Пастырь долго молчал, затем обратился к людям:
– Возлюбленные мои! Божья воля направила чадо сие принять православную веру - это ли не свидетельство того, что Господь наш освящает светом Своим эти земли! Помните же, что здесь вы не только служилые люди и должны справно исполнять волю государя нашего, но вы есть воины Христовы, и промысел ваш - стяжать Царствия Небесного себе и спасать души заблудших язычников, - он подозвал легким движением ладони Тумая, положил руку на его плечо и продолжил.

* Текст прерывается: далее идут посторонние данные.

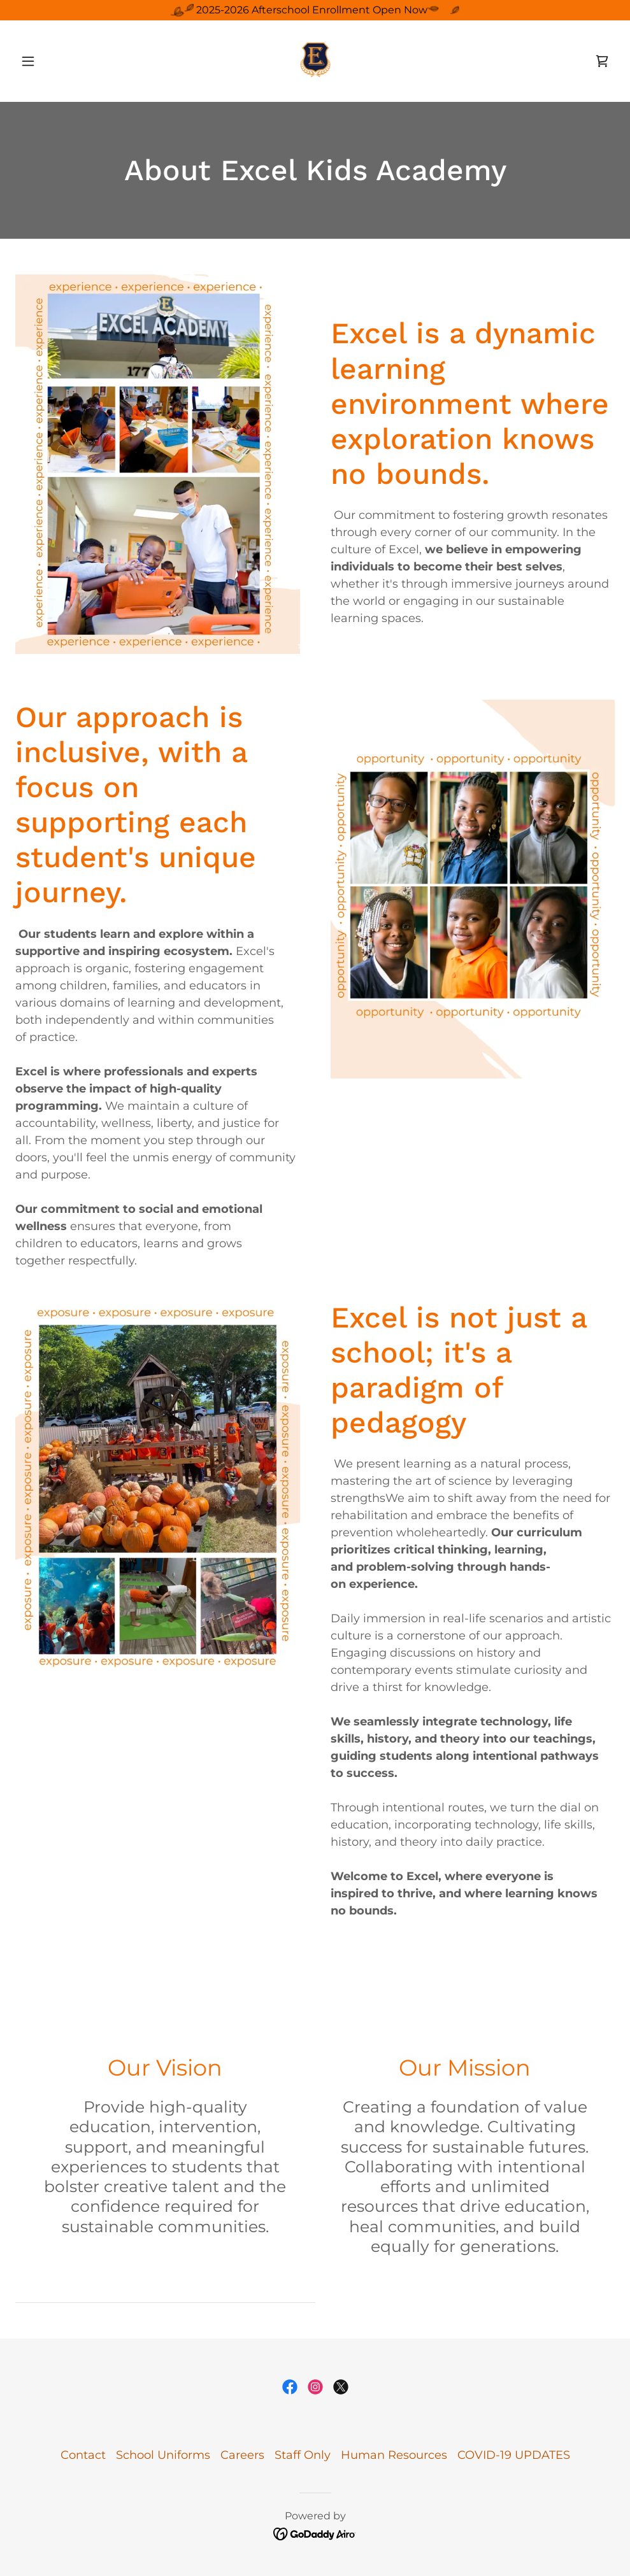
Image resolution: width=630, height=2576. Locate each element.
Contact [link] (83, 2455)
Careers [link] (242, 2455)
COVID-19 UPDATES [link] (513, 2455)
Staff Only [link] (303, 2455)
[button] (60, 61)
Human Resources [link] (394, 2455)
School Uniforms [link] (163, 2455)
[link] (315, 61)
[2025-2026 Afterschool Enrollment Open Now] (315, 10)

– Знайте же, что все грозы и тяготы не так страшны, как погибель души! И потерять ее много горше, чем расстаться с бренной плотию! Так бейтесь же с татью без страха и с верой во Христа в сердце, стойте твердо и крепко на новой русской земле! Меж собою живите без ссор и зависти, усердно и непрестанно молитесь! Помните: Церкви Божии не должны оставаться у вас без молитвы никогда! Учите детей своих страху Божию и пуще всего запрещайте ходить в кабаки, равно и в домах своих вина не держите, пива и всякого хмельного питья. Праздники проводите без вражьей мечты и игр, не ставьте качелей, релей, и не творите смуту в мире!

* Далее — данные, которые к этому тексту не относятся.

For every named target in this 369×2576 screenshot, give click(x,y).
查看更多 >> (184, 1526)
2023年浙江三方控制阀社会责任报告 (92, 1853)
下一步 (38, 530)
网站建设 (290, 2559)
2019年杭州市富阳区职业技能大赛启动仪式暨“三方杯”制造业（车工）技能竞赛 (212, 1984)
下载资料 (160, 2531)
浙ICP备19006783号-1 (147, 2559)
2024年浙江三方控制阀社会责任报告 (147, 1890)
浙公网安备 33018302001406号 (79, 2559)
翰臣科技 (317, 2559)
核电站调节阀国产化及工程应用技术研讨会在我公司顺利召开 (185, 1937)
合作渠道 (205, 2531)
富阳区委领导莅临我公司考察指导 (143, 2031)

Люди молчали, потупив взоры. Только теперь мальчик стал различать не кутерьму разномастных фигур, а отдельные лица. Человек, что не снимал руки с его плеча, сказал им что-то особенное на этом странном языке. По спине пробежала дрожь - да, эти новые люди были другими, совсем непохожими на тех, что жили с Тумаем в лесной общине. Они хмуры, их нестарые лица изрезаны ранами, в эти искривленные морщины накрепко запеклись порох и пыль дорог. Их обветренные души нелегко расшевелить, а в глазах будто застыл какой-то недобрый, волчий огонь. В них не увидеть счастья и самое страшное - не различить и надежды на него, нет веры, что завтра будет лучше. Однако это знание о будущем принимается холодно и спокойно. Никто не собирается отступать, опускать руки, понимая, что от будущих дней стоит ждать только худа, голода, мора, пожара, нашествий иноплеменных. Но они - эти люди-волки, решили жить здесь и драться за свое логово-крепость, и именно они и никто другой подставили свои руки-лапы в тот миг, когда он, Тумай, потерял от духоты сознание. Мы разные, но мы будем вместе, сама собой откуда-то пришла мысль в его юную голову.
А вот человека в красивой одежде, как показалось мальчику, люди-волки принимали с уважением, но не как своего. Да, они почитали его, но это было почтение не из чувства страха перед его властью, и не из чувства любви. В мокшанской деревне был самый старший жрец, к нему обращались "озатя" и тоже почитали, но не так, как этого человека. Мисаил был подтянут, строг, справедлив, но не был суть одно с обществом этих людей. Понять глубже их отношения мальчик не мог, да и совершенно иным был занят его ум. Яркий человек улыбался Тумаю, а значит, был готов дать то, ради чего мокшанин оставил родных, отца и мать, сестер, дедушку Офтая, дом, пчел и все, что было дорого, и пришел сюда, в мир суровых людей-воинов.